In Diet deliberations at the time of the APPI’s enactment, the government emphasized (3) above as part of its official position. While the importance of the term “privacy” seems to have increased during the 2015 amendment deliberations, the government’s position from the time of the original and predecessor law has essentially been maintained (see remarks by Minister Shunichi Yamaguchi, House of Councillors Committee on General Affairs, May 26, 2015, No. 9).
[11] During Diet deliberations on the enactment of the APPI, the government explained:

(1) The concept of the “right to control personal information” had not been clearly established and was ambiguous;

(2) No examples exist of foreign laws explicitly using the term “right to control personal information” in their texts;

(3) Recognizing a right to control all information related to oneself could lead to misunderstanding or overreach, and potentially conflict with other principles such as freedom of expression;

(4) The law already incorporates specific provisions ensuring individual involvement, so there was no issue.

See statements by Minister Hirotaka Hosoda and Cabinet Secretariat Deputy Director Akio Fujii, House of Representatives Special Committee, April 14 and 15, 2003 (No. 2 and No. 3 sessions).
[12] Okamura, supra note (3), p. 56.
[13] IT Strategic Headquarters, Expert Committee on the Legal Framework for Personal Information Protection, Outline of the Basic Legal Framework for the Protection of Personal Information (October 11, 2000), p. 20.
[14] Guidelines on the Act on the Protection of Personal Information (General Rules Edition), Section 2-16.
[15] Under the GDPR, lawful bases for processing personal data include:

① the data subject’s consent;

② processing necessary for the performance of a contract;

③ processing necessary for compliance with a legal obligation;

④ processing necessary to protect the vital interests of the data subject or another natural person;

⑤ processing necessary for the performance of a task carried out in the public interest or in the exercise of official authority; and

⑥ processing necessary for the purposes of the legitimate interests pursued by the controller or a third party, subject to consideration of:

(1) the legitimacy of the controller’s interest,

(2) the impact on the data subject,

(3) the provisional balance between the two, and

(4) the controller’s additional measures to prevent excessive impact on the data subject (Article 6(1), GDPR).
[16] At the time of its initial drafting, there was a reluctance to adopt a general law on personal information protection for the private sector. Instead, a sectoral approach, similar to that of the United States—where specific laws are developed for each area to implement concrete measures for personal information protection—was envisioned. The Interim Report of the Subcommittee on the Protection of Personal Information noted: “Because the ways and degrees of personal information use in the private sector vary widely by field, it is essential to fully leverage the advantages of approaches tailored to the characteristics of use in each field, such as public involvement through individual laws or voluntary regulations within the private sector.”

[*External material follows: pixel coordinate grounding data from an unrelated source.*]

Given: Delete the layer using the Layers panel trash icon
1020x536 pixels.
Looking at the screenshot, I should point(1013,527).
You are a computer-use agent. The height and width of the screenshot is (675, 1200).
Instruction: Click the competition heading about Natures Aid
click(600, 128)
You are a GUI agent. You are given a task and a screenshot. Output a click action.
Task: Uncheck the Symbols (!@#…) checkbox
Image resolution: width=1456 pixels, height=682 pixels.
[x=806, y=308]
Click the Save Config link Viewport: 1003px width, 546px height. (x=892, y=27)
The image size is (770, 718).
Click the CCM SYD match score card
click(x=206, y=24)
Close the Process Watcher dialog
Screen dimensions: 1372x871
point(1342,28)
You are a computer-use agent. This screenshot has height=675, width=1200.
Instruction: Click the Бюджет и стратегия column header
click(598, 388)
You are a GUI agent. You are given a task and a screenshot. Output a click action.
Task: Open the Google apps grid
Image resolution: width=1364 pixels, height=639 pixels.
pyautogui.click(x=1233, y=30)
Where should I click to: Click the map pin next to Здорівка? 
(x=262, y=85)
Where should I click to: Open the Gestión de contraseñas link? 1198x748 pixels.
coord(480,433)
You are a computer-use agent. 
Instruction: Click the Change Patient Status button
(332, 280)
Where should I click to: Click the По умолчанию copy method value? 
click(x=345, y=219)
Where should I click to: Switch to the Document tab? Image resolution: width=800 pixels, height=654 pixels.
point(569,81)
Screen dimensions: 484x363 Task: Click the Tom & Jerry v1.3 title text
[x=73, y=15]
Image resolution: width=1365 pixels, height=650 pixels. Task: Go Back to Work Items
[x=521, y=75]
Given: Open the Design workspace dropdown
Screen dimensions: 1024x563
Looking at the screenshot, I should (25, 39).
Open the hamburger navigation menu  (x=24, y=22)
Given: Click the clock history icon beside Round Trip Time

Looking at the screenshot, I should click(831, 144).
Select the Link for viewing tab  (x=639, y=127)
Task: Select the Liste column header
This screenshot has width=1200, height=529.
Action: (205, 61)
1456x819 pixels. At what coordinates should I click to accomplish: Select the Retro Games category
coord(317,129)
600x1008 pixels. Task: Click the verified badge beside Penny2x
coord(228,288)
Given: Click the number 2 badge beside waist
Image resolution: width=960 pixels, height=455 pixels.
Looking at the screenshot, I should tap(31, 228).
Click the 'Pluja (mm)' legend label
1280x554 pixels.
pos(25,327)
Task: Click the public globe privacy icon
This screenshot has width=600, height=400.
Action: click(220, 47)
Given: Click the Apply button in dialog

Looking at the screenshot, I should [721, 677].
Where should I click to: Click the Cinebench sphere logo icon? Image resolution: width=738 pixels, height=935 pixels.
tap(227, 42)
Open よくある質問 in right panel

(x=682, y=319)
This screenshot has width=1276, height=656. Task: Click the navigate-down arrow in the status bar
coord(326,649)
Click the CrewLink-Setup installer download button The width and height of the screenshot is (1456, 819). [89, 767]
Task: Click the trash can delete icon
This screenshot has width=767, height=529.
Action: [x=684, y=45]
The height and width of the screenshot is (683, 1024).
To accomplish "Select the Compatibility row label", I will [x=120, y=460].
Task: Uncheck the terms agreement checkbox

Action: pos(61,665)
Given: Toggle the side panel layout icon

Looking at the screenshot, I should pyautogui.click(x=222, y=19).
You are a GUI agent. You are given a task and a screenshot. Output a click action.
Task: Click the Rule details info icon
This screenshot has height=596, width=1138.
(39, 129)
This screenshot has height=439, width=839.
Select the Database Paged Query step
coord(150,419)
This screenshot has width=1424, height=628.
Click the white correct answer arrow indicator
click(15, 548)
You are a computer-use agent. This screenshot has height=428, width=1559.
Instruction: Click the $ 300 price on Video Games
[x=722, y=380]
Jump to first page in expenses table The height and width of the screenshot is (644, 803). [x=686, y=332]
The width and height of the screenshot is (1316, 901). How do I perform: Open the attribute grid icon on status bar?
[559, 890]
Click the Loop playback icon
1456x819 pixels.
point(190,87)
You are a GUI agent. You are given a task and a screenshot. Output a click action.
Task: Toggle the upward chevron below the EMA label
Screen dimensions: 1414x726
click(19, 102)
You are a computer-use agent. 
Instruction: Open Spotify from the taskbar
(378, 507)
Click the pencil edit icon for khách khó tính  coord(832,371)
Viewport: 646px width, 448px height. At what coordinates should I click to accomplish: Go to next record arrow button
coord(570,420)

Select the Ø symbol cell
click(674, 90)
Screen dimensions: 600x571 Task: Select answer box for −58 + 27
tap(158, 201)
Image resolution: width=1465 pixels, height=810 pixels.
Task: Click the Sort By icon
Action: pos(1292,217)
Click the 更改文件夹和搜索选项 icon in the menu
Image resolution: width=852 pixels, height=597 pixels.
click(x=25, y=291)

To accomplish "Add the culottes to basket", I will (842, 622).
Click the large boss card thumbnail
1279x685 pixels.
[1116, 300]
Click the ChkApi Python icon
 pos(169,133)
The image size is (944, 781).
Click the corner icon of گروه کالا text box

However, the Act on the Protection of Personal Information (APPI), which was subsequently enacted, came to serve as the general law for personal information protection in the private sector (and following the 2021 amendment, as the de facto general law for personal information protection overall). The legislative outline stated: “This outline seeks to establish the principles that form the foundation for the proper handling of personal information, encourage voluntary efforts by those handling personal information, and clarify the framework for the government’s comprehensive initiatives. In addition, it introduces minimal necessary rules for certain business operators who use personal information—primarily through information and communications technology—and places primary responsibility on the operators themselves to protect personal information properly, while also providing mechanisms for limited individual involvement and oversight through directions and instructions by the relevant ministers.”

Consequently, in cases where the APPI cannot adequately address specific issues, or where applying the APPI would not be appropriate, individual laws have come to be required.